Yep, I'm feeling the tests of the universe, that is for sure. It's always that way, when you say you want to stand for something, like wanting to feel good, the Universe will send you these curves to see how fully committed you are to your new stance. My latest test has been the most adorably gentle, intoxicating man I have ever met. I swear when I'm near him the aliens abduct my brain that is how intoxicated I get from him.
But something isn't quite right. I've been going to his work for 3 years. I never even realized he noticed me other than being a customer. And it's within the last couple months that there has been a decided difference. I won't get into the nitty gritty but he has come across as being very happy with me doing all the showing up. He has been wonderful when ever I see him. He makes me feel like he's happy to see me. He intoxicates me. But any kind of "outside of work" contact has been nil. Non-responsive to the couple emails I've sent him, no moves for my phone number. etc, etc. Everything feels so public all the time with no real moves for one on one. Warning signs?

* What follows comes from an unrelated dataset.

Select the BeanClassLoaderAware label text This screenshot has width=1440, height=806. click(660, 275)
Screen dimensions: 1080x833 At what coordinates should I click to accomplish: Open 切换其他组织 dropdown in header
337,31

In keeping with my new boundaries of how I want to be guided in my life, it doesn't make me feel good. I am filled with anxieties about him with all those questions that come up like, "When is he going to ask me out? When is he going to ask me for my phone number? Is he ever going to make a substantial move?"
Always when I leave I walk as I call it the "depression walk". Because I know it will be yet another week that I will have to wait. Now don't get me wrong, I do love a man who takes his time and doesn't rush things but getting to know each other on a one on one basis doesn't fall into rushing things it falls into moving things forward.

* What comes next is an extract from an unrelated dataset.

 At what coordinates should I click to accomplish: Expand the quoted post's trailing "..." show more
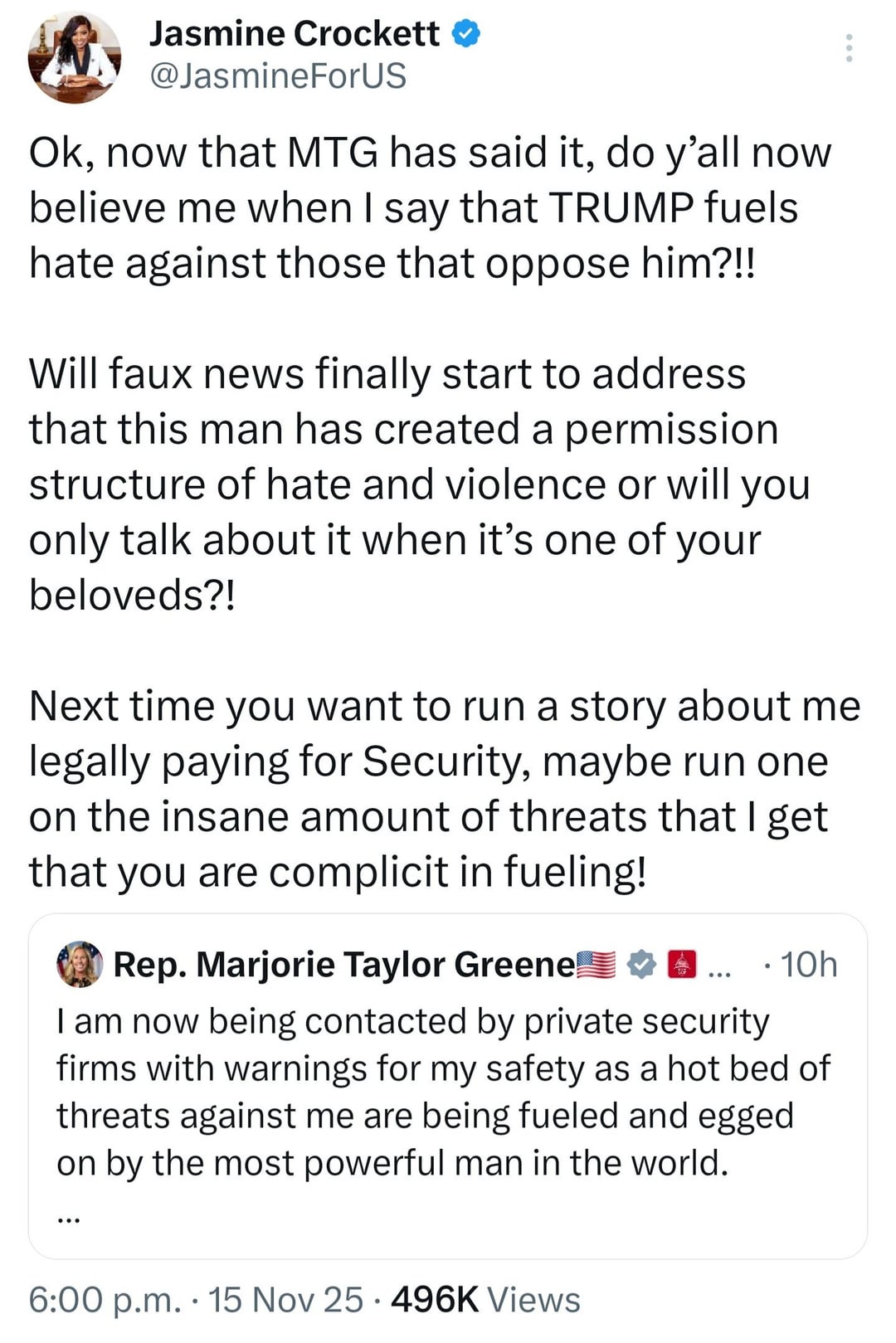68,1218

It's interesting though because his presence has helped me to adjust some of my daily affirmations.
I've been through this too many times to count. I've been the woman who shows up and shows up and wonders all the questions above and eventually watches as the guy ends up with someone else. Ironically, the movie that was playing last night was, "He's just not that into you." Message? I think so. It's so easy to make excuses for people who don't quite choose me. Oh he's an, "Out of sight, out of mind" kind of person so I just have to make myself MORE available. Or he's shy so I'll have to take the reigns. Well, what I've been told by many men over the years is that even the shy ones find a way to ask a woman they like out.
It's funny how male/female interests can bring up so many family issues. I don't keep in touch with any of my family like I used to, after my mom died, because I realized one day that if I didn't call, they wouldn't call. It was hard to see that the only reason why a relationship was maintained was because I maintained it. Right, right... that was what ultimately fed into my bout of depression so many years ago. Interesting!

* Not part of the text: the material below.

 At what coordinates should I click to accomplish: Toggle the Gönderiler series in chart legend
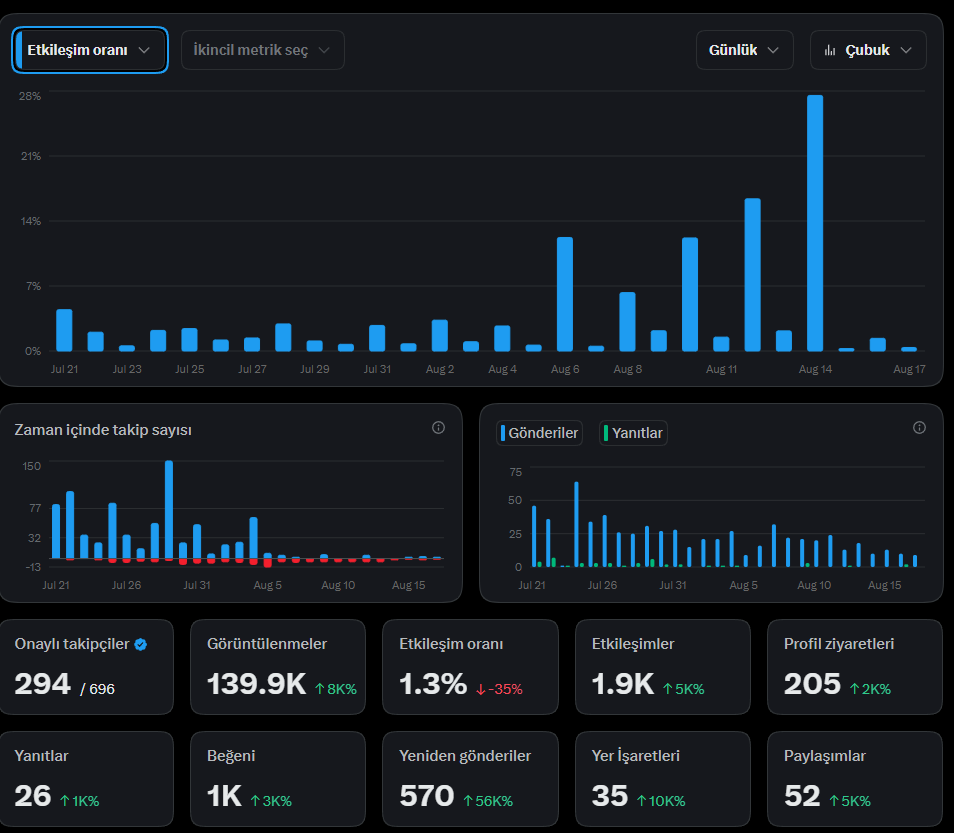pos(539,433)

So I analyze this situation and I feel like I'm doing an awful lot of chasing for great feelings at the time but then when I walk away I feel like shit.
In my return email to my ex that I mentioned in the previous blog entry, I told him that one of my latest affirmations is I no longer need to attract this into my life (whatever 'this' is). And the sweetface intoxicator is helping me to add more of what I no longer need to attract into my life.
I no longer need to attract the feeling of being lonely in a love relationship again.
I no longer need to attract a man who makes me wait needlessly.
I want a man, I want people who choose me. Plain and simple. They don't have to be up my ass, but I know which people choose me and I certainly know when a man chooses me. And if there are bad childhood feelings that come up, clearly there are things I have to work on and I can only work on them the best way I can. But chasing after people who are not available for me for whatever reason breeds desperation and the question, "What's wrong with me?"
What's wrong with me that he doesn't call? What's wrong with me that I have to do all the work? And all the myriad of questions that can come up. There's nothing wrong with me. I am more than enough.
He is just not that into me. He doesn't choose me and in order to feel good, I can't choose him.